The DNA cloning process for recombinant DNA technology is the most important part in achieving the goal of replacing a mutated gene with the right substance. Initially, the technology of DNA cleavage and degradation will be used. DNA fragments will be cut into portions and enzymes such as DNA ligase will be used to pair the ends to the cut portions.  The DNA fragments contain the information or substance that is needed in order to cure an abnormal cell. The insertion of a piece of DNA from a foreign source is made possible by the action of the same enzyme ligase. The mode of action starts with the DNA ligase catalyzing the formation of the phosphodiester bond at single strand interruption in duplex DNA. Ligase therefore, connects the DNAs from different source to form the biologically active chimeric DNA r DNA clones.
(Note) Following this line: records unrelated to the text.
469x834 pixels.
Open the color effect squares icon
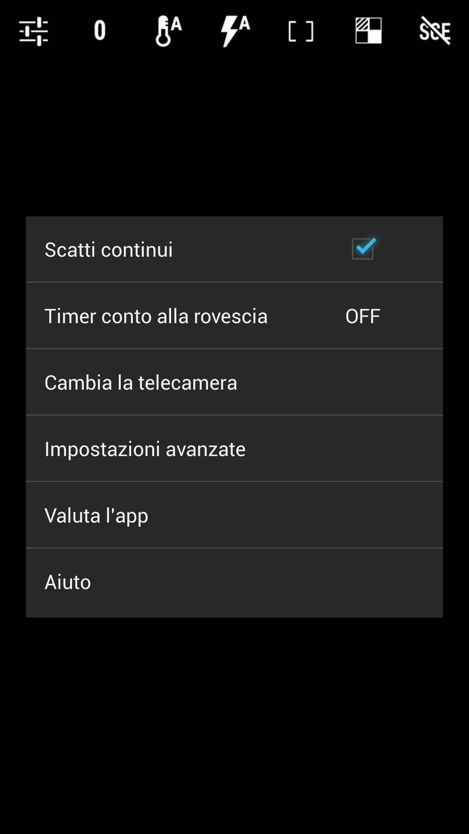(x=368, y=30)
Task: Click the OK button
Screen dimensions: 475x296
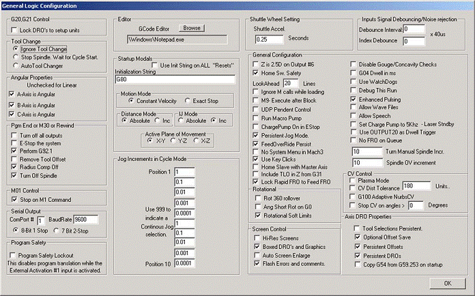Action: pos(447,282)
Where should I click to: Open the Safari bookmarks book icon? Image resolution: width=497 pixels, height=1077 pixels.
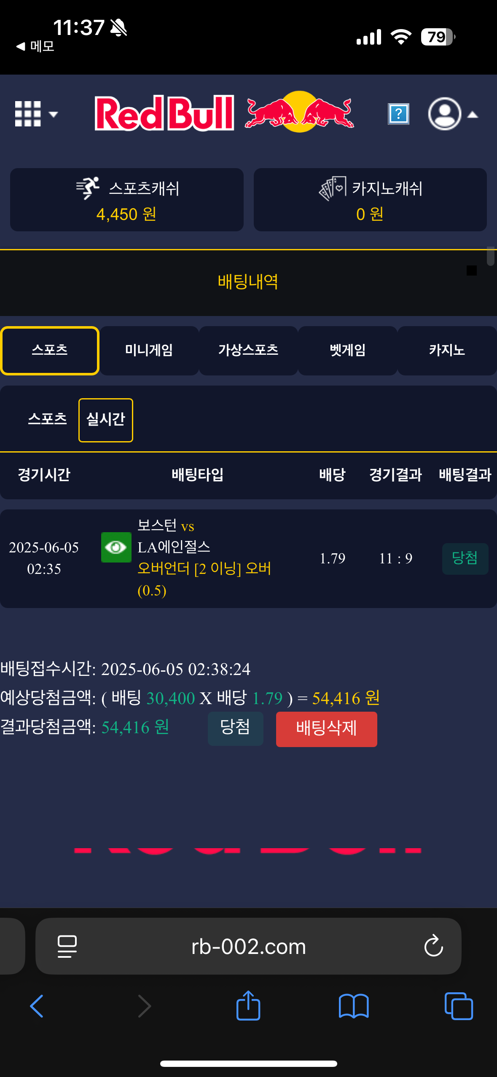[x=353, y=1006]
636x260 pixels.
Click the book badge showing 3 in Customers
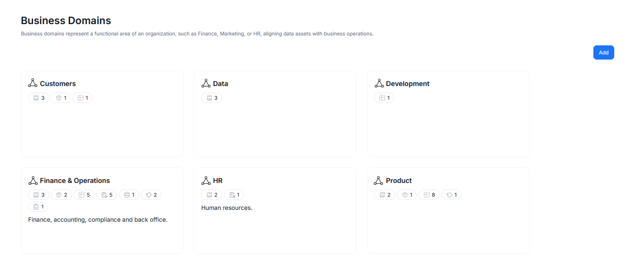click(x=39, y=98)
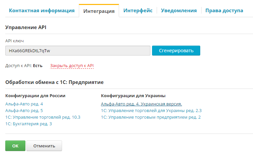This screenshot has width=253, height=155.
Task: Open Альфа-Авто ред. 4. Украинская версия link
Action: (x=141, y=104)
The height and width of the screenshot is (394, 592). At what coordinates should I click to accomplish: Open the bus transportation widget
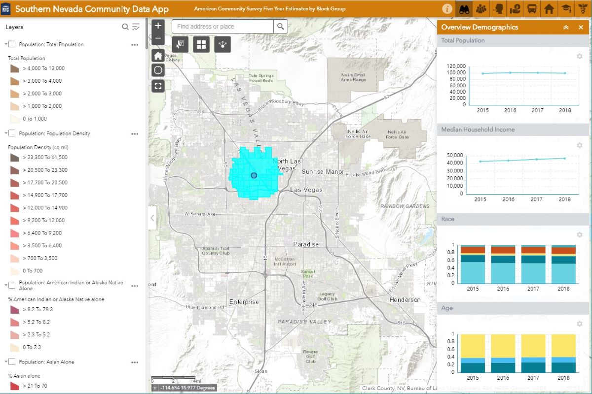click(x=532, y=8)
The foreign DNA can now be introduced to a cleaved vector or carrier which will be responsible of carrying and transmitting the fragment. The cloned DNA can now be introduced to the host cell. This genetic work is done using E. coli as the host cell but many other host cells are now used such as yeast, Drosophila and other plants and animals. The process of detecting the recipient cells is simple. These cells will show the characteristics determined by the introduced gene. As soon as the recipient cells are identified, it becomes a simple process of increasing bacterial culture.

In conclusion, the process of treating Sickle Cell Anemia in the future relies on the advancement and perfection of current Recombinant DNA Technology. It is indeed the future of medicine that genetic treatment will be utilized as a primary procedure.